EXTRACT:
╔══

If you’ve noticed your dealership’s fuel costs have been a little higher so far this summer, you’re not alone. According to the American Automobile Association (AAA), gas prices have been climbing over the past three months, and it’s possible the cost of fuel will be driven up even more.
In May, AAA reports that the national gas price average was $3.00 flat. It rose to $3.07 in June and through July climbed to $3.15. The price increase comes on the back of both increasing demand as the world regains more normal travel activity post-pandemic as well as depressed supply among oil-producing countries.
The IEA Oil Market Report – July 2021, points to world fuel demand that exceeds the oil supply. The supply side is climbing, just at a slower rate than demand so stores will be decreasing rather than stockpiling. Of course, it’s this trend where demand exceeds supply that prices increase, as dealers are well aware from other retail areas.
Fuel prices are also heavily influenced by the overall economy. AAA spokesperson Jeanette McGee said, “On average, motorists are paying 15 cents more to fill up since the beginning of May. August could prove to be even more expensive if crude oil prices increase, driven by market concerns of rising COVID case numbers and how that could negatively affect global demand in the near future.”
While 15 cents isn’t a huge factor for bustling dealerships, the trend has other implications in auto retail to consider.

╚══

Saved entries
╔══

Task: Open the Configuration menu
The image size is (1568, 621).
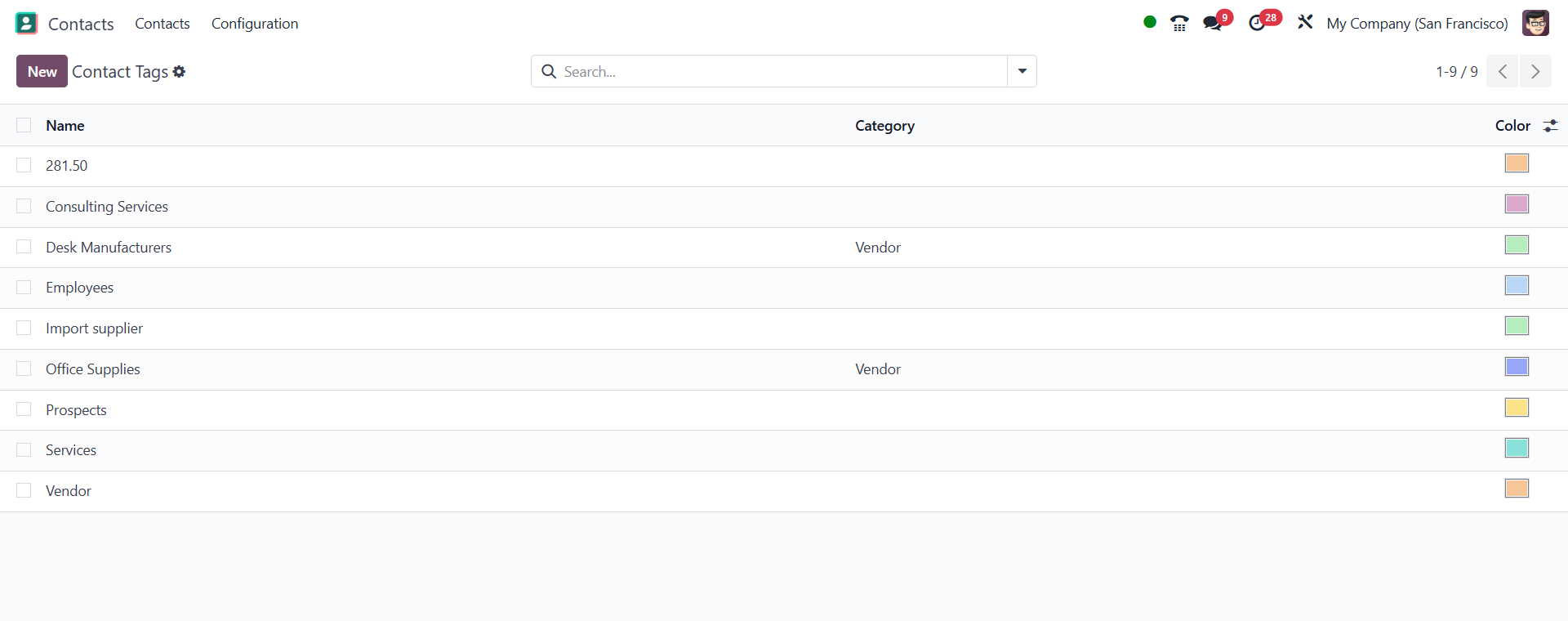Action: [x=255, y=24]
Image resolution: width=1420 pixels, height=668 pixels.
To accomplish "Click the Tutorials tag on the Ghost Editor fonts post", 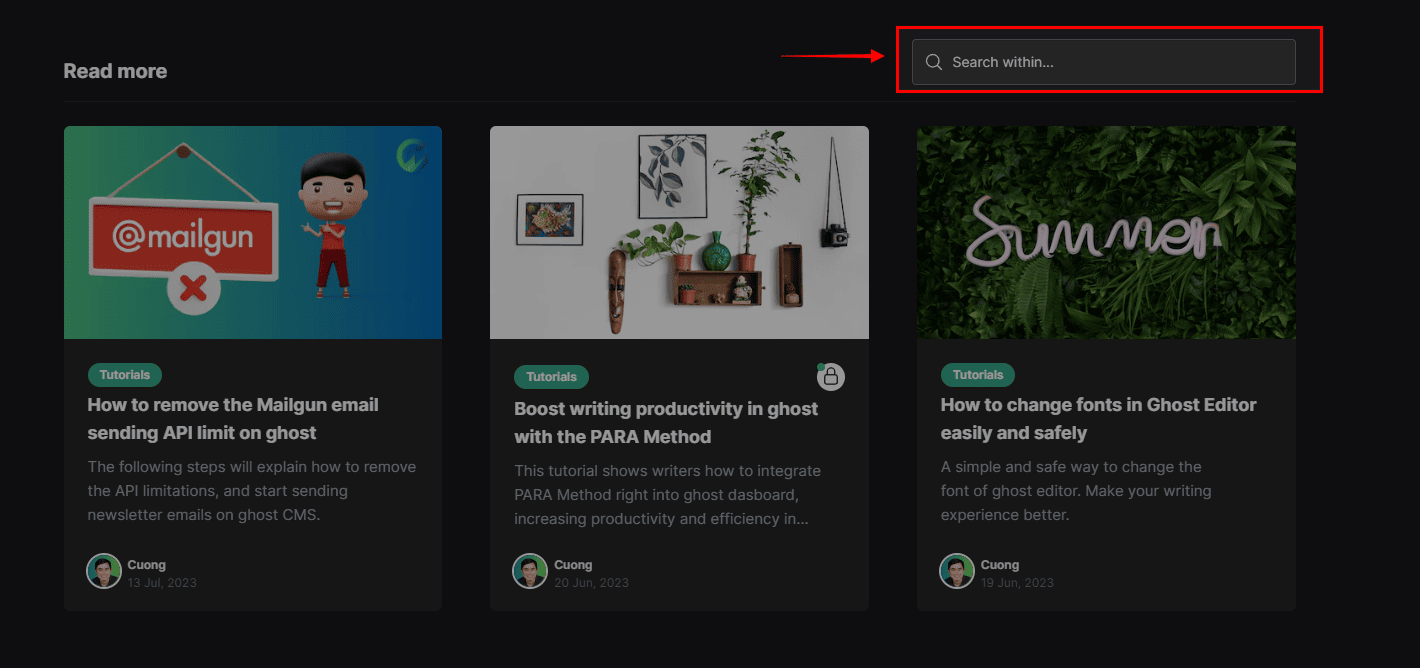I will pos(977,375).
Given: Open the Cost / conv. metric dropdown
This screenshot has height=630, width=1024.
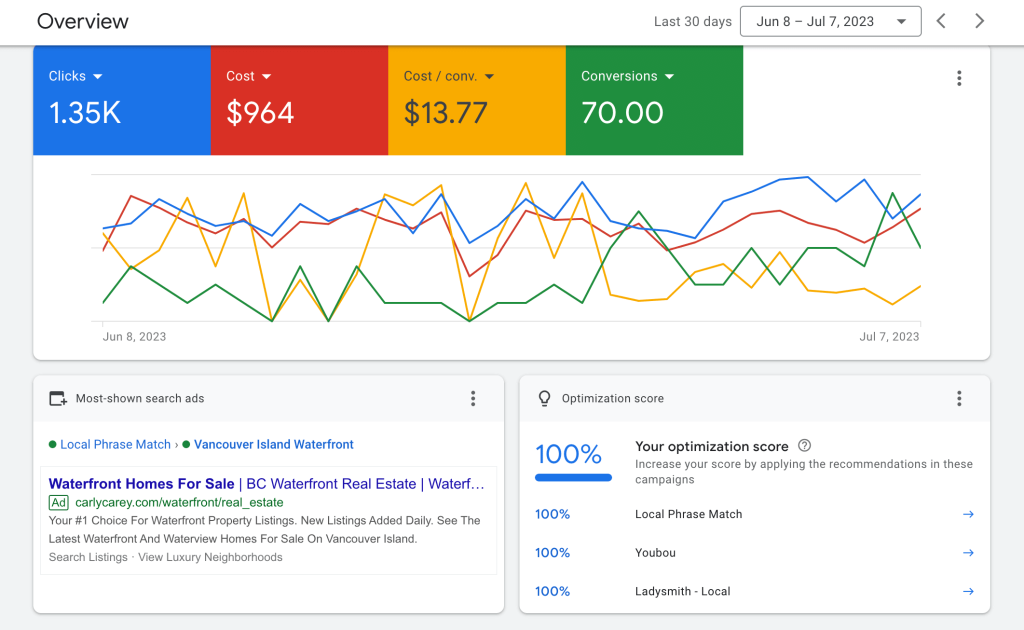Looking at the screenshot, I should point(490,76).
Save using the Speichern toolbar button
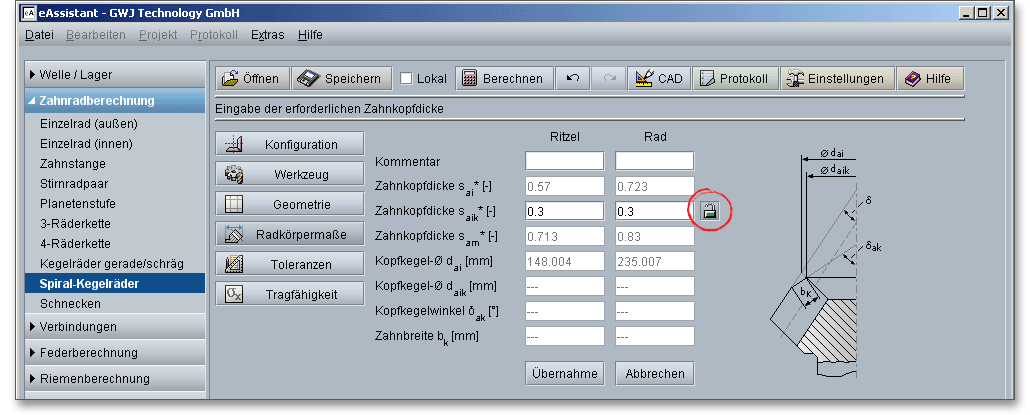Screen dimensions: 1030x415 coord(341,79)
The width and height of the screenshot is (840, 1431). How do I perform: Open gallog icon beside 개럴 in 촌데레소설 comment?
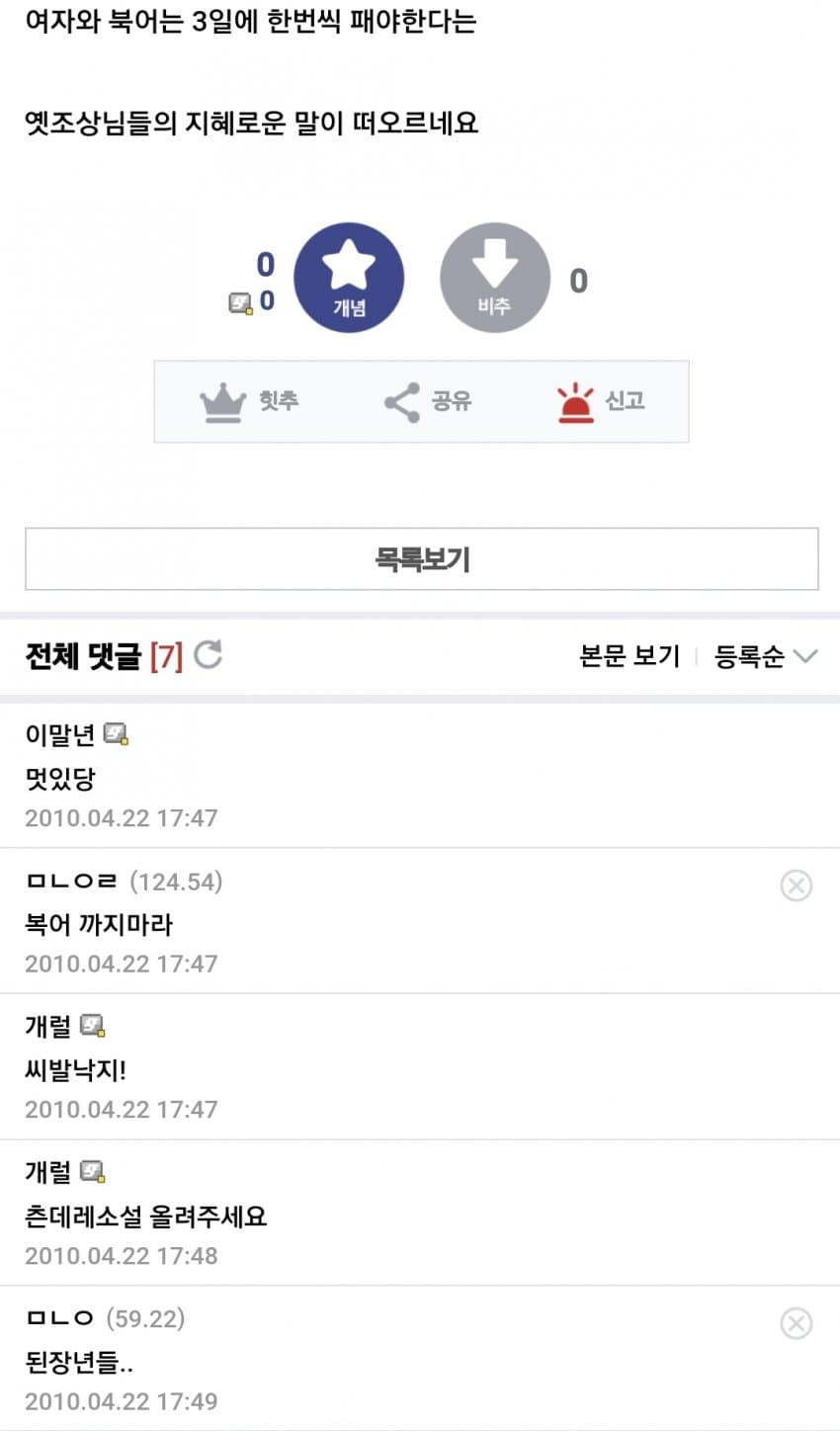(x=93, y=1172)
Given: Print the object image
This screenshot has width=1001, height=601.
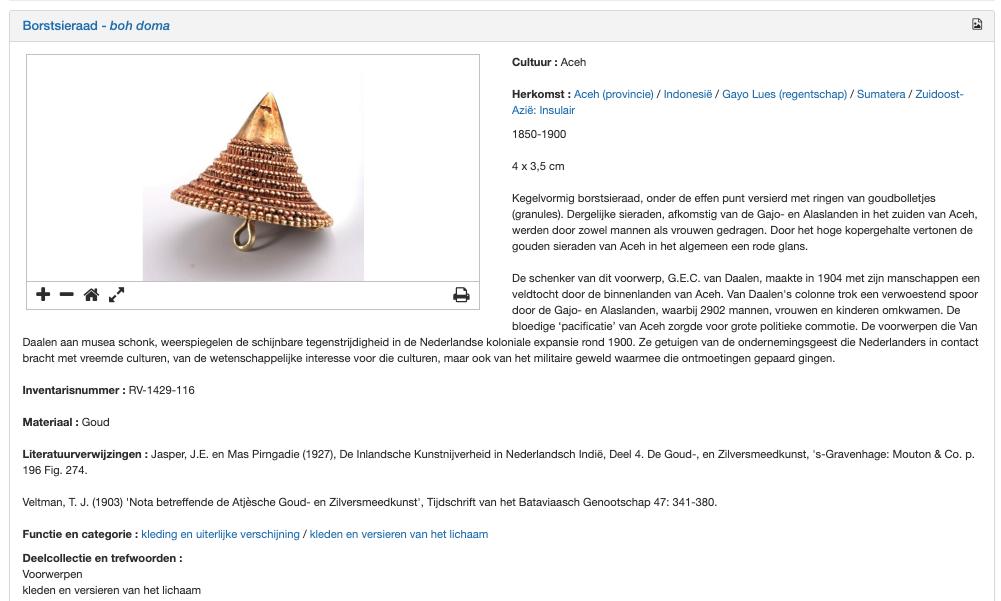Looking at the screenshot, I should (461, 294).
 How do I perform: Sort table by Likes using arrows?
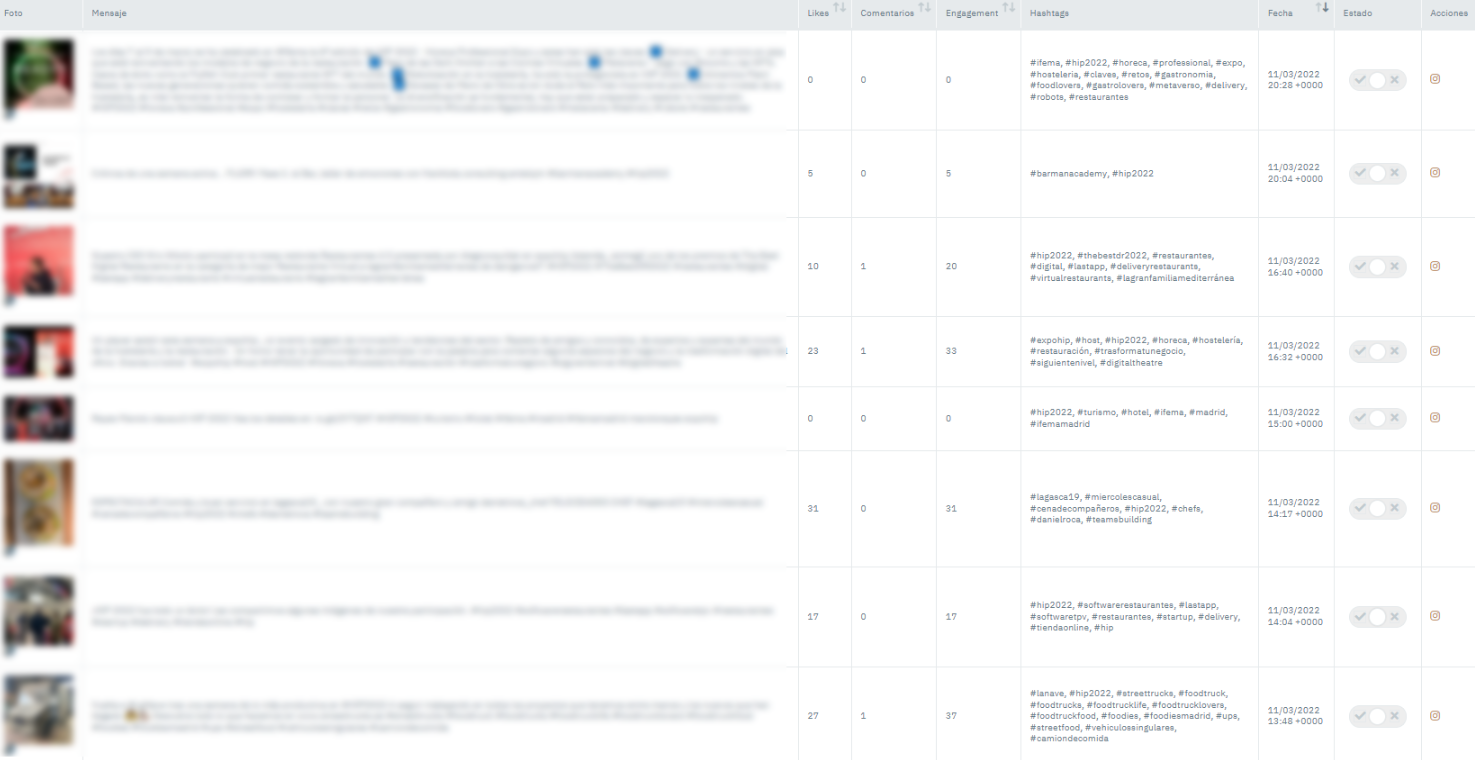[x=840, y=8]
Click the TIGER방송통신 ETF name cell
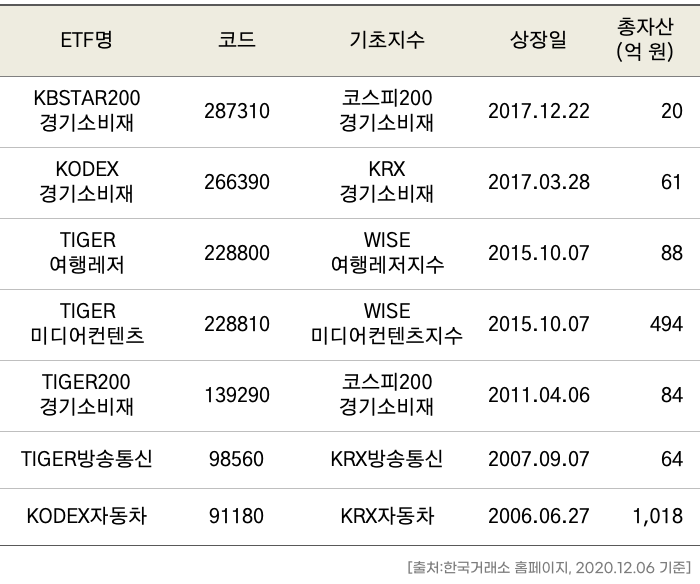 87,460
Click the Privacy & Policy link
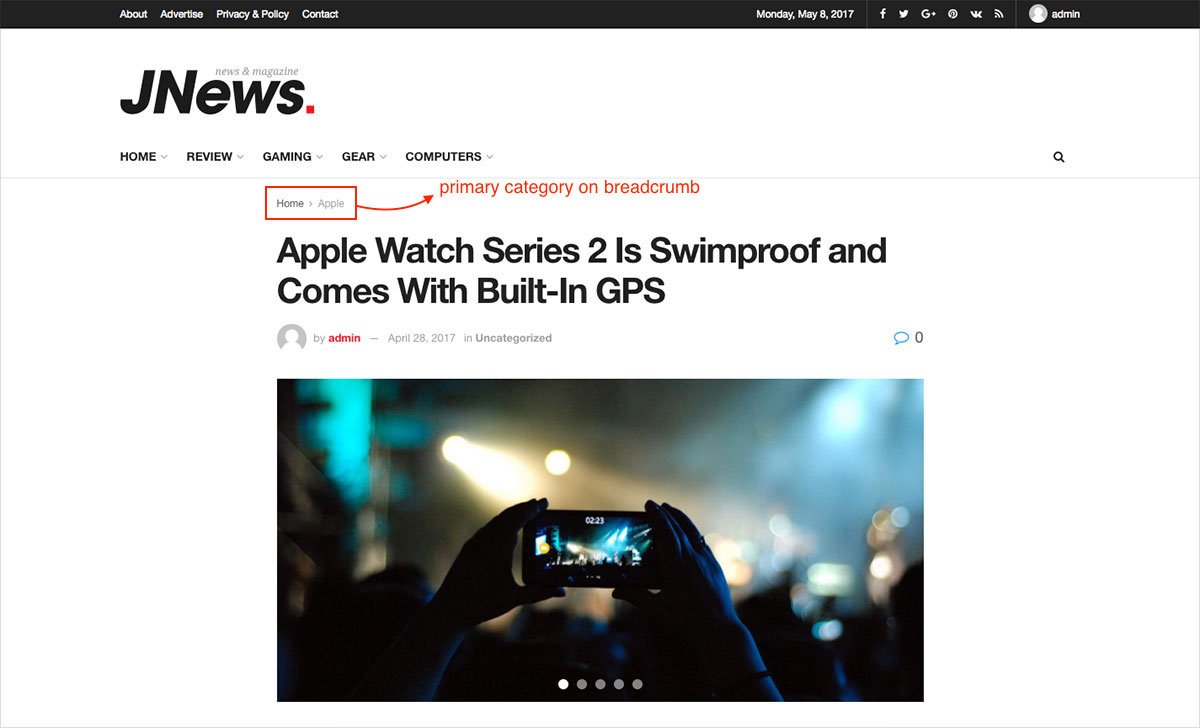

╚══

TASKS TO PERFORM:
A. Answer these questions about the gas-price article:
(i) What was the national gas price average in May, according to AAA?
(ii) Which report points to world fuel demand that exceeds the oil supply?
(iii) According to Jeanette McGee, how much more are motorists paying on average to fill up since the beginning of May?
B. Write out everything in the gas-price article from "The IEA Oil" down to "other retail areas.".

ANSWERS TO THE EXERCISE:
A.
(i) $3.00 flat
(ii) The IEA Oil Market Report – July 2021
(iii) 15 cents

B.
The IEA Oil Market Report – July 2021, points to world fuel demand that exceeds the oil supply. The supply side is climbing, just at a slower rate than demand so stores will be decreasing rather than stockpiling. Of course, it’s this trend where demand exceeds supply that prices increase, as dealers are well aware from other retail areas.